Bagian 254 (Waspada Tikungan)

765 166 22
                                    

.

.

Aku sadar itu adalah cara yang aneh. Tapi sementara ini, itu adalah caraku berada dekat dengannya sekalipun kami jauh.

.

.

***

Bulan demi bulan berlalu ...

Lembaran tanggal di dinding dirobek satu demi satu. Hingga tak terasa, setahun sudah berlalu sejak Farhan meninggal dunia. Suasana terasa berbeda mendekati bulan Ramadhan.

Pagi ini Erika mengelap foto almarhum suaminya yang mulai berdebu di atas meja nakas ruang tamu. Yunan memperhatikannya dari belakang.

Hari ini akhir pekan terakhir sebelum memasuki bulan puasa. Ramadhan tahun ini jelas akan berbeda. Lebaran pertama tanpa kehadiran Farhan. Yunan mengkuatirkan Ibu angkatnya.

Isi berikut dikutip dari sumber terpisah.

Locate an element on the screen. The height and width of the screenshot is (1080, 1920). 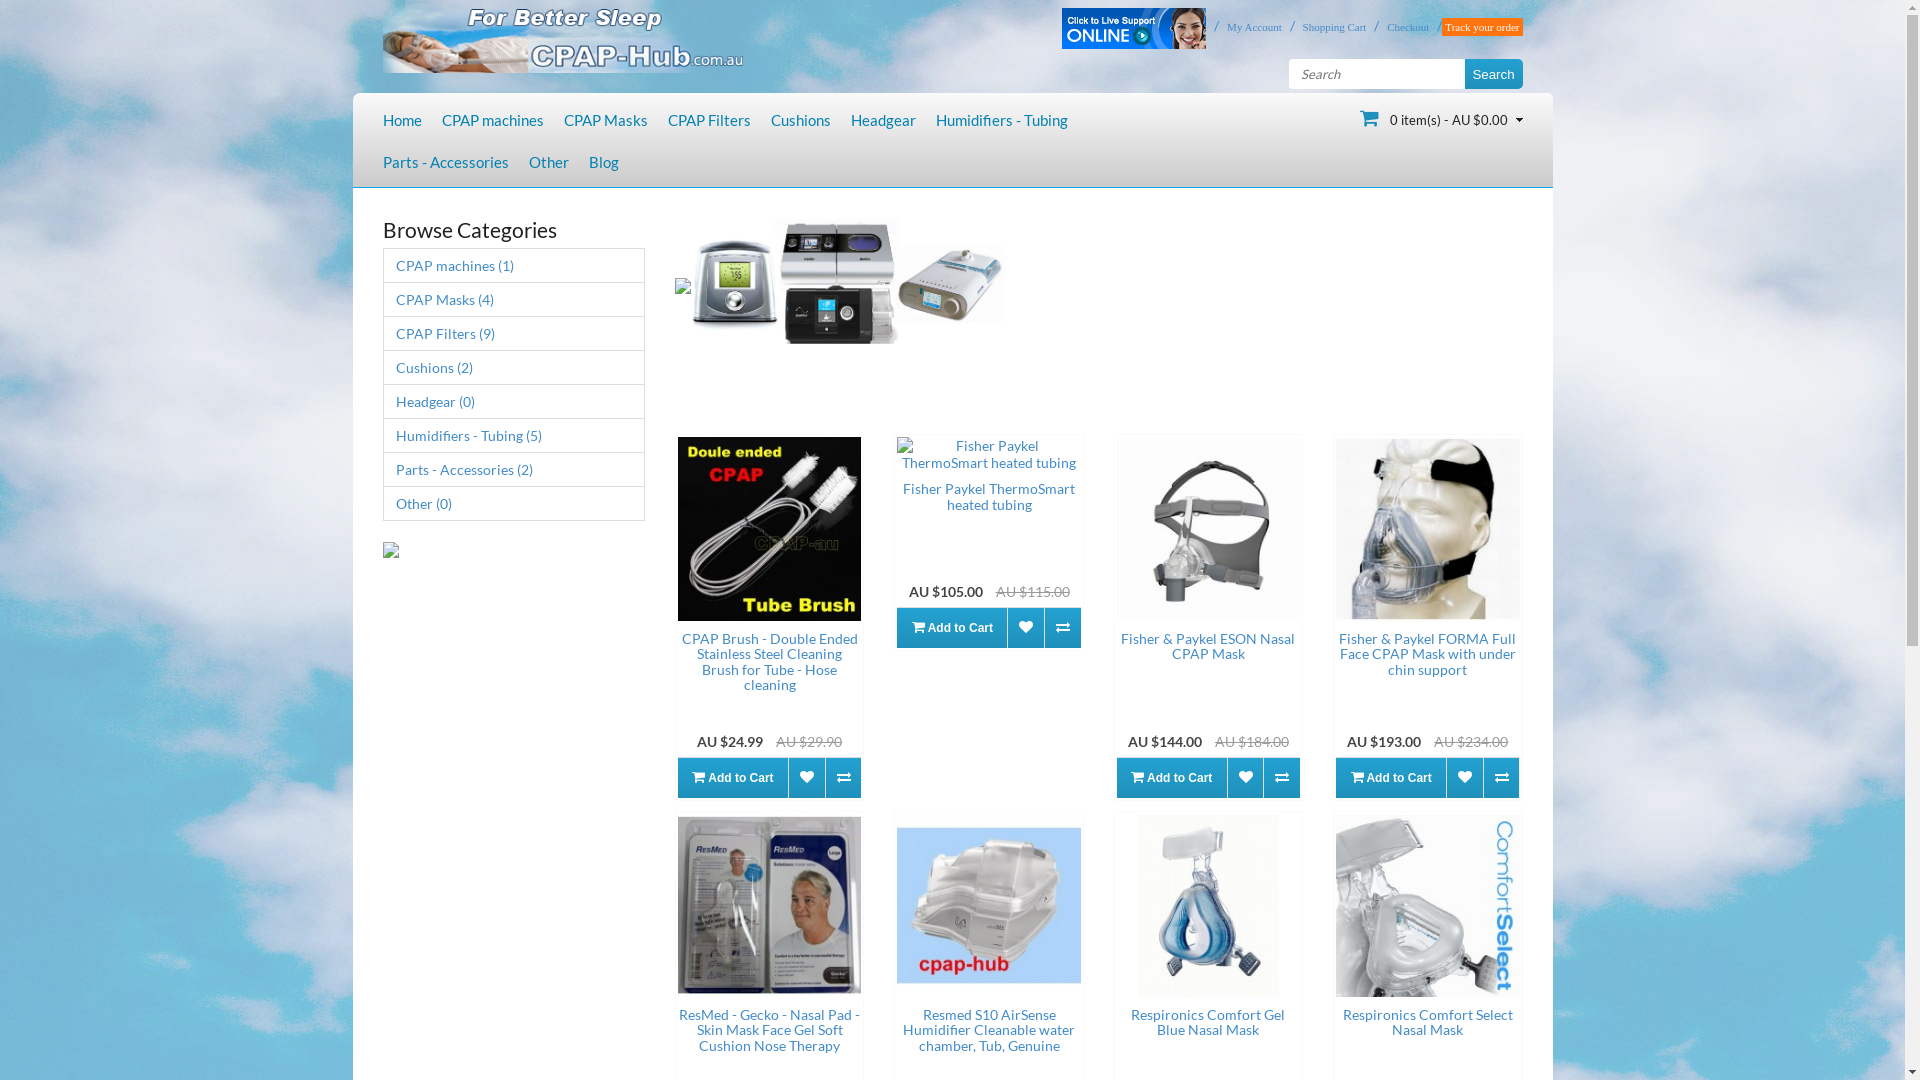
'Search' is located at coordinates (1492, 72).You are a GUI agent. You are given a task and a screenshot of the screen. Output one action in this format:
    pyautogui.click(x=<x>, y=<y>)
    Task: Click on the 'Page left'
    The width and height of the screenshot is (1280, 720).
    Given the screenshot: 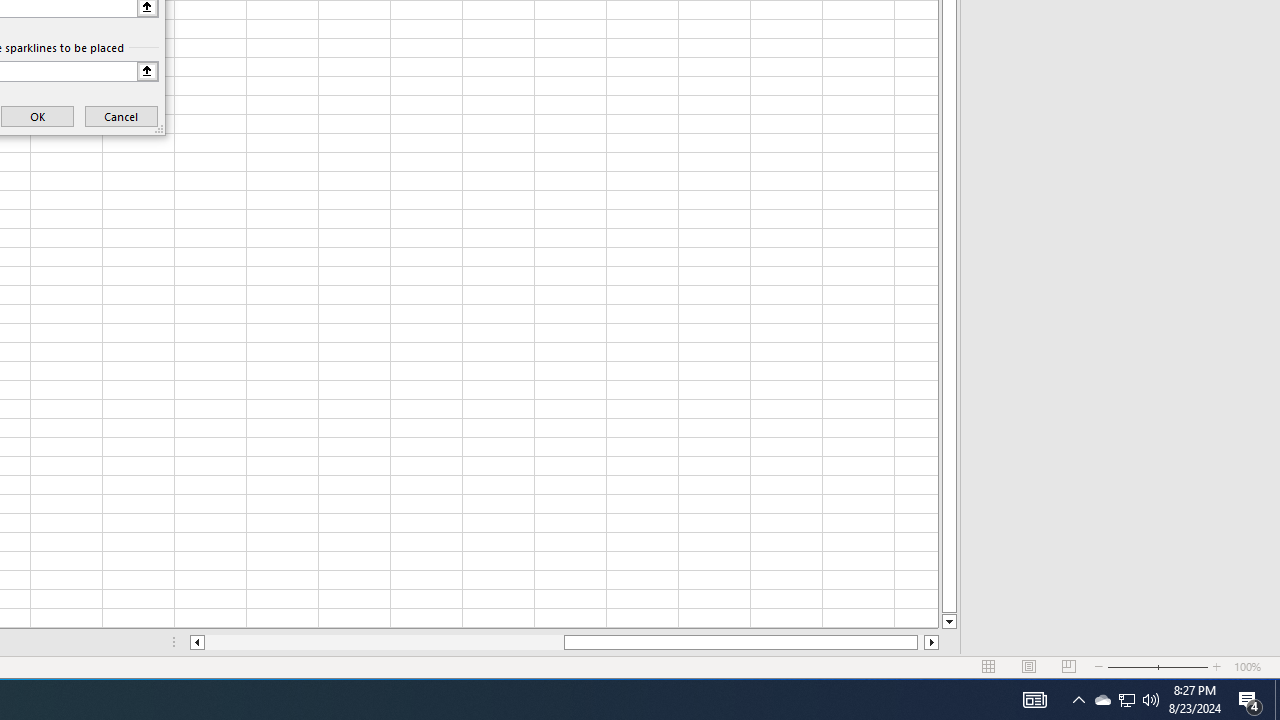 What is the action you would take?
    pyautogui.click(x=384, y=642)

"Kakak Yunan!," suara anak kecil itu membuat Yunan menoleh ke samping kanan. Dilihatnya Raesha kini mulai bertumbuh. Pertumbuhannya selama satu tahun belakangan ini, tampak begitu signifikan. Raesha kini lebih tinggi tubuhnya dan bicaranya semakin jelas. Tidak terlalu cadel seperti sebelumnya.

Yunan tersenyum. "Ya, Rae? Kenapa sayang?"

Raesha sumringah. Dia selalu suka disebut dengan panggilan itu oleh Kakaknya. Cara Yunan mengucapkannya sangat lembut, lebih lembut dari kapas.

"Aku mau ke taman nanti sore!," pinta Raesha dengan mata penuh harap.

"Ya. Insyaallah nanti sore kita ke taman, tapi setelah ngaji ya. Kita ngaji dulu, baru main," jawab Yunan dengan suara lembut namun tetap terdengar tegas.

Raesha cemberut. "Aku bosan ngaji. Kita main saja Kak."

Yunan tersenyum. "Kita main, tapi setelah ngaji."

Adiknya menghela napas. Tahu kalau Kakaknya sudah bicara dengan nada tegas itu, artinya tak ada tawar menawar.

"Jangan malas, Raesha! Nanti ngaji dulu sama Kakak, baru boleh ke taman," Erika menimpali sambil mengunyah kue brownies dari kulkas. Seperti biasa, kue itu pemberian teman misterius Yunan yang bernama Tama. Di rumah jadi selalu tersedia kue brownies dan yoghurt.

Erika merubah posisi duduknya hingga menghadap ke televisi yang menyala. Sebuah tayangan komedi membuatnya tertawa hingga remah kue nyaris muncrat dari mulutnya. Yunan menatapnya terdiam. Ibu angkatnya ini memang ... seringkali kelakuannya masih seperti anak remaja, gayanya tidak seperti Ibu-ibu pada umumnya.

"Ibu kok enggak ngaji?," tanya Raesha tiba-tiba.

Muka Erika berubah merona malu. "E-enak saja! Ibu insyaallah ngaji, besok! Wek!," jawab Erika sambil menjulurkan lidah pada anaknya sendiri.

"Bu, jangan seperti itu. Nanti Rae meniru," kata Yunan mengingatkan.

Erika menutup mulutnya. "Oh iya ... ." Erika kembali menoleh ke televisi dan menikmati tontonan. Tak lama, tertawa sendiri.

Yunan menghela napas. Erika memang sudah berhijab. Bahkan di dalam rumah, Erika memakai jilbab instan kecuali saat berada di dalam kamarnya. Tapi hijrah memang umumnya tidak sekaligus, namun bertahap. Akhlak bukan sesuatu yang bisa dirubah dalam semalam. Matahari mulai naik sepenggalan, tapi Erika masih belum tergerak untuk mandi. Erika merasa tenang karena ada Mbak Surti di rumah, yang saat ini sedang sibuk mencuci baju. Padahal kalau Erika segera mandi dan salat Dhuha, itu lebih baik untuknya ketimbang leyeh-leyeh seharian di depan televisi.

"Yunan, tolong mandikan Raesha ya. Ibu lagi mager* nih. Kemarin habis lembur di kantor. Jenuh banget rasanya. Kalau masak, nyuci dan beberes, kan ada Mbak Surti," kata Erika dengan santai.